Below is a block of records; repeat each one exactly.

## INFORMATION GIVEN
+-------+

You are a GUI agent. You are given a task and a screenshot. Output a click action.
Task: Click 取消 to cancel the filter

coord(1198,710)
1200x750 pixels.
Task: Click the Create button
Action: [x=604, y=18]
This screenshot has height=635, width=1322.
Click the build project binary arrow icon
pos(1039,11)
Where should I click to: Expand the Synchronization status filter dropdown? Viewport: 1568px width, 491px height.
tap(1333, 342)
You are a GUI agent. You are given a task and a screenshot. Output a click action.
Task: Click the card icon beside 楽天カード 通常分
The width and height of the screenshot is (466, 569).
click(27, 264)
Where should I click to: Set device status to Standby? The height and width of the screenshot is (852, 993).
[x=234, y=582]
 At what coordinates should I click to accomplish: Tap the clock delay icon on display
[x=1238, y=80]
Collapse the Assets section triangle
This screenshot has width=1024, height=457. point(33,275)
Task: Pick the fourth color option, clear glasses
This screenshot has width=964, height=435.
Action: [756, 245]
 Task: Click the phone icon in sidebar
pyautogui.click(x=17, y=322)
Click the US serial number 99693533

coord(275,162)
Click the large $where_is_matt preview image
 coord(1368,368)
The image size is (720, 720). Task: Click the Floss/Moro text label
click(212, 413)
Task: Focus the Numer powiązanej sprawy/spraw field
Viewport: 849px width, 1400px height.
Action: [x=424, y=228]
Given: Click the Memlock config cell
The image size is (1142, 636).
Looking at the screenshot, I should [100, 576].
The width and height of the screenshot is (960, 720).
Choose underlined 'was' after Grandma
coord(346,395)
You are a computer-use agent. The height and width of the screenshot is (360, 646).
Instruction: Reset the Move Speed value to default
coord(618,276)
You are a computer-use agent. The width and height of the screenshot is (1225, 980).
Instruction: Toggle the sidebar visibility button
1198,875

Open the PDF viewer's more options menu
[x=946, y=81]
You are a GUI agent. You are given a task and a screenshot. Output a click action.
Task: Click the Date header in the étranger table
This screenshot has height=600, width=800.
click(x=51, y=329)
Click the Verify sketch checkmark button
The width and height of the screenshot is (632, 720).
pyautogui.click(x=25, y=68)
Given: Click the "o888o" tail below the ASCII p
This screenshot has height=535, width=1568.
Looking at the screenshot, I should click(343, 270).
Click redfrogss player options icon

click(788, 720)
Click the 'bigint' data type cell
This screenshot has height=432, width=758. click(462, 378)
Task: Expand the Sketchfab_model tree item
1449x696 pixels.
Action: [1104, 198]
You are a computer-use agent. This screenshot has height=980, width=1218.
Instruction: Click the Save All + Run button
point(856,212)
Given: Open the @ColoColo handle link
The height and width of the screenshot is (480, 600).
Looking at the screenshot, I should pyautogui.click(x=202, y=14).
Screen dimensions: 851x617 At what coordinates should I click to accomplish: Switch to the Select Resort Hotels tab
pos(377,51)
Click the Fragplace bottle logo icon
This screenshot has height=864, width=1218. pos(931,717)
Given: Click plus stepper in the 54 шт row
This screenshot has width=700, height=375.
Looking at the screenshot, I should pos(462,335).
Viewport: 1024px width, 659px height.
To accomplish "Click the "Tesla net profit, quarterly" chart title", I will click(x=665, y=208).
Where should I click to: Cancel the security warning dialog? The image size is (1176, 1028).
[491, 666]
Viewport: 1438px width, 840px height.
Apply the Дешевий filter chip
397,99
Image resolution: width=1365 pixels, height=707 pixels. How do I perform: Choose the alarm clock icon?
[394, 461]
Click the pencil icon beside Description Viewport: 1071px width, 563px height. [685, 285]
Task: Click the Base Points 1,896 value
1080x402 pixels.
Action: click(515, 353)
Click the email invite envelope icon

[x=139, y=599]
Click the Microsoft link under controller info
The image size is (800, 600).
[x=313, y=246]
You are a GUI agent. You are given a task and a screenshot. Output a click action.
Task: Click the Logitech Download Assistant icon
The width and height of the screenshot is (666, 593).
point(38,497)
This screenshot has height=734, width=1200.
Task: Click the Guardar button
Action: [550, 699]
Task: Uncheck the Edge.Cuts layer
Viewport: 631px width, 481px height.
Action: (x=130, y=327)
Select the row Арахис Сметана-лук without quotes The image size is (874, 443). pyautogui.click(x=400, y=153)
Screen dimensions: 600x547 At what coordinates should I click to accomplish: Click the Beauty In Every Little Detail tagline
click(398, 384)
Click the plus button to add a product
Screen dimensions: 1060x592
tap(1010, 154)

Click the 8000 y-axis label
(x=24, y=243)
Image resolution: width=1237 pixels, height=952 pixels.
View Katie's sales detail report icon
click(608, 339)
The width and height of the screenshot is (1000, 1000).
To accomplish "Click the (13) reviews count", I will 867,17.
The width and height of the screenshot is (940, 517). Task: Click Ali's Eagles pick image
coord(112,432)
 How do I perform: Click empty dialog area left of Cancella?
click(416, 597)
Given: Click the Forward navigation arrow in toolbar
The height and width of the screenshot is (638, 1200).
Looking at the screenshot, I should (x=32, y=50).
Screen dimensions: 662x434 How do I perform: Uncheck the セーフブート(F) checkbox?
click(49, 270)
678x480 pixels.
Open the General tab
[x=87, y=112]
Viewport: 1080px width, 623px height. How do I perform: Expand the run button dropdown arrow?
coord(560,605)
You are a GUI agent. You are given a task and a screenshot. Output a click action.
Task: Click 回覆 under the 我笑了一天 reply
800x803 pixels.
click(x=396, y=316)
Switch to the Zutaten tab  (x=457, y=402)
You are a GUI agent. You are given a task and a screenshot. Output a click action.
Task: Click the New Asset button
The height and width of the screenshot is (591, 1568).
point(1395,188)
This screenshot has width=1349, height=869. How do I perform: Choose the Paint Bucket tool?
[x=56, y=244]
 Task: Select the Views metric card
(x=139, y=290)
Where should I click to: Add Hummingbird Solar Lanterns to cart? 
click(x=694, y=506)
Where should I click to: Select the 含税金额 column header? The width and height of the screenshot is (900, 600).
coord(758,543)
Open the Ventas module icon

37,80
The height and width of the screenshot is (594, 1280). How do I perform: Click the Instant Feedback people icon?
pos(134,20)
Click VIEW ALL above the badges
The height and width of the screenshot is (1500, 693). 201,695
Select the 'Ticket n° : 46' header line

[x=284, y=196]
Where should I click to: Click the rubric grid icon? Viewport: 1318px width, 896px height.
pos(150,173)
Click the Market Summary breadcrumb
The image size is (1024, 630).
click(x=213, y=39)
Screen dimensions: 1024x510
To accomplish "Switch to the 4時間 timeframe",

+-------+

## ANSWER BELOW
You are a GUI agent. You are given a task and a screenshot. Output a click action.
Task: Click 取消 to cancel the filter

coord(1198,710)
1200x750 pixels.
Task: Click the Create button
Action: [x=604, y=18]
This screenshot has height=635, width=1322.
Click the build project binary arrow icon
pos(1039,11)
Where should I click to: Expand the Synchronization status filter dropdown? Viewport: 1568px width, 491px height.
tap(1333, 342)
You are a GUI agent. You are given a task and a screenshot. Output a click action.
Task: Click the card icon beside 楽天カード 通常分
The width and height of the screenshot is (466, 569).
click(27, 264)
Where should I click to: Set device status to Standby? The height and width of the screenshot is (852, 993).
[x=234, y=582]
 At what coordinates should I click to accomplish: Tap the clock delay icon on display
[x=1238, y=80]
Collapse the Assets section triangle
This screenshot has width=1024, height=457. point(33,275)
Task: Pick the fourth color option, clear glasses
This screenshot has width=964, height=435.
Action: [756, 245]
 Task: Click the phone icon in sidebar
pyautogui.click(x=17, y=322)
Click the US serial number 99693533

coord(275,162)
Click the large $where_is_matt preview image
 coord(1368,368)
The image size is (720, 720). Task: Click the Floss/Moro text label
click(212, 413)
Task: Focus the Numer powiązanej sprawy/spraw field
Viewport: 849px width, 1400px height.
Action: [x=424, y=228]
Given: Click the Memlock config cell
The image size is (1142, 636).
Looking at the screenshot, I should [100, 576].
The width and height of the screenshot is (960, 720).
Choose underlined 'was' after Grandma
coord(346,395)
You are a computer-use agent. The height and width of the screenshot is (360, 646).
Instruction: Reset the Move Speed value to default
coord(618,276)
You are a computer-use agent. The width and height of the screenshot is (1225, 980).
Instruction: Toggle the sidebar visibility button
1198,875

Open the PDF viewer's more options menu
[x=946, y=81]
You are a GUI agent. You are given a task and a screenshot. Output a click action.
Task: Click the Date header in the étranger table
This screenshot has height=600, width=800.
click(x=51, y=329)
Click the Verify sketch checkmark button
The width and height of the screenshot is (632, 720).
pyautogui.click(x=25, y=68)
Given: Click the "o888o" tail below the ASCII p
This screenshot has height=535, width=1568.
Looking at the screenshot, I should click(343, 270).
Click redfrogss player options icon

click(788, 720)
Click the 'bigint' data type cell
This screenshot has height=432, width=758. click(462, 378)
Task: Expand the Sketchfab_model tree item
1449x696 pixels.
Action: [1104, 198]
You are a computer-use agent. This screenshot has height=980, width=1218.
Instruction: Click the Save All + Run button
point(856,212)
Given: Open the @ColoColo handle link
The height and width of the screenshot is (480, 600).
Looking at the screenshot, I should pyautogui.click(x=202, y=14).
Screen dimensions: 851x617 At what coordinates should I click to accomplish: Switch to the Select Resort Hotels tab
pos(377,51)
Click the Fragplace bottle logo icon
This screenshot has height=864, width=1218. pos(931,717)
Given: Click plus stepper in the 54 шт row
This screenshot has width=700, height=375.
Looking at the screenshot, I should pos(462,335).
Viewport: 1024px width, 659px height.
To accomplish "Click the "Tesla net profit, quarterly" chart title", I will click(x=665, y=208).
Where should I click to: Cancel the security warning dialog? The image size is (1176, 1028).
[491, 666]
Viewport: 1438px width, 840px height.
Apply the Дешевий filter chip
397,99
Image resolution: width=1365 pixels, height=707 pixels. How do I perform: Choose the alarm clock icon?
[394, 461]
Click the pencil icon beside Description Viewport: 1071px width, 563px height. [685, 285]
Task: Click the Base Points 1,896 value
1080x402 pixels.
Action: click(515, 353)
Click the email invite envelope icon

[x=139, y=599]
Click the Microsoft link under controller info
The image size is (800, 600).
[x=313, y=246]
You are a GUI agent. You are given a task and a screenshot. Output a click action.
Task: Click the Logitech Download Assistant icon
The width and height of the screenshot is (666, 593).
point(38,497)
This screenshot has height=734, width=1200.
Task: Click the Guardar button
Action: [550, 699]
Task: Uncheck the Edge.Cuts layer
Viewport: 631px width, 481px height.
Action: (x=130, y=327)
Select the row Арахис Сметана-лук without quotes The image size is (874, 443). pyautogui.click(x=400, y=153)
Screen dimensions: 600x547 At what coordinates should I click to accomplish: Click the Beauty In Every Little Detail tagline
click(398, 384)
Click the plus button to add a product
Screen dimensions: 1060x592
tap(1010, 154)

Click the 8000 y-axis label
(x=24, y=243)
Image resolution: width=1237 pixels, height=952 pixels.
View Katie's sales detail report icon
click(608, 339)
The width and height of the screenshot is (1000, 1000).
To accomplish "Click the (13) reviews count", I will 867,17.
The width and height of the screenshot is (940, 517). Task: Click Ali's Eagles pick image
coord(112,432)
 How do I perform: Click empty dialog area left of Cancella?
click(416, 597)
Given: Click the Forward navigation arrow in toolbar
The height and width of the screenshot is (638, 1200).
Looking at the screenshot, I should (x=32, y=50).
Screen dimensions: 662x434 How do I perform: Uncheck the セーフブート(F) checkbox?
click(49, 270)
678x480 pixels.
Open the General tab
[x=87, y=112]
Viewport: 1080px width, 623px height. How do I perform: Expand the run button dropdown arrow?
coord(560,605)
You are a GUI agent. You are given a task and a screenshot. Output a click action.
Task: Click 回覆 under the 我笑了一天 reply
800x803 pixels.
click(x=396, y=316)
Switch to the Zutaten tab  (x=457, y=402)
You are a GUI agent. You are given a task and a screenshot. Output a click action.
Task: Click the New Asset button
The height and width of the screenshot is (591, 1568).
point(1395,188)
This screenshot has width=1349, height=869. How do I perform: Choose the Paint Bucket tool?
[x=56, y=244]
 Task: Select the Views metric card
(x=139, y=290)
Where should I click to: Add Hummingbird Solar Lanterns to cart? 
click(x=694, y=506)
Where should I click to: Select the 含税金额 column header? The width and height of the screenshot is (900, 600).
coord(758,543)
Open the Ventas module icon

37,80
The height and width of the screenshot is (594, 1280). How do I perform: Click the Instant Feedback people icon?
pos(134,20)
Click VIEW ALL above the badges
The height and width of the screenshot is (1500, 693). 201,695
Select the 'Ticket n° : 46' header line

[x=284, y=196]
Where should I click to: Click the rubric grid icon? Viewport: 1318px width, 896px height.
pos(150,173)
Click the Market Summary breadcrumb
The image size is (1024, 630).
click(x=213, y=39)
Screen dimensions: 1024x510
To accomplish "Switch to the 4時間 timeframe",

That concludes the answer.